1. set up a DNS alias for time.MYDOMAIN.TLD
2. set up a separate letsencrypt certificate for time.MYDOMAIN.TLD
3. set up an automation to have the certificate (full chain + key) be copied over to /var/lib/chrony and chmod those to chronyd and restart chrony:
a) set up the following backend action (https://docs.opnsense.org/development/backend/configd.html):

Code: [Select]

[NTS_renewal]
command:cp /var/etc/acme-client/home/time.XXXXX/fullchain.cer /var/lib/chrony/chrony.fullchain.cer && cp /var/etc/acme-client/home/time.XXXXX/time.XXXXX.key /var/lib/chrony/chrony.key && cp /var/etc/acme-client/home/time.XXXXX/time.XXXXX.cer /var/lib/chrony/chrony.cer && chown chronyd /var/lib/chrony/chrony.key /var/lib/chrony/chrony.cer /var/lib/chrony/chrony.fullchain.cer && /usr/local/etc/rc.d/chronyd stop && /usr/local/etc/rc.d/chronyd start
type:script
message: copy NTS certificates into chrony directory and make them readable
description: Renew NTS certificate & restart chrony (all in one go)b) enable it:

Code: [Select]

service configd restartc) setup an automation using this action in the ACME client for the NTS certificate.
4. Point chrony to his certificate and key:

Code: [Select]

ntsservercert /var/lib/chrony/chrony.fullchain.cer
ntsserverkey /var/lib/chrony/chrony.key(not sure this will persist an update of the plugin though ...)

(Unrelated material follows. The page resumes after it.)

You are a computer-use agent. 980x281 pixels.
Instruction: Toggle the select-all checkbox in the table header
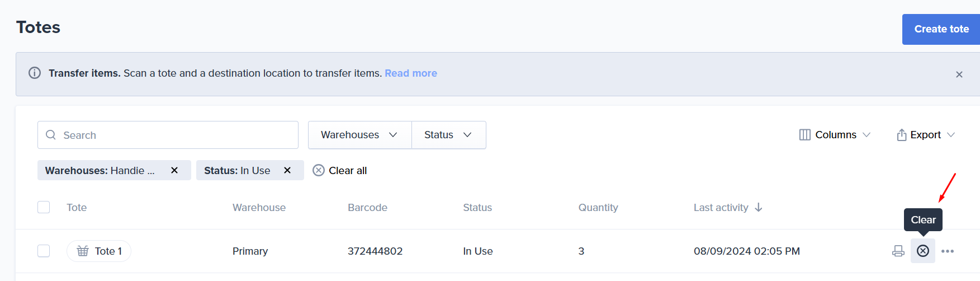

Now it seems to work. Hooray! 

resources:
- https://docs.opnsense.org/development/backend/configd.html
- https://unix.stackexchange.com/questions/712784/chrony-fails-to-sync-with-nts-enabled

pinging @mimugmail in case some of this could be intregrated into the plugin itself (as it purports to create a working NTS server which it _may_ not do).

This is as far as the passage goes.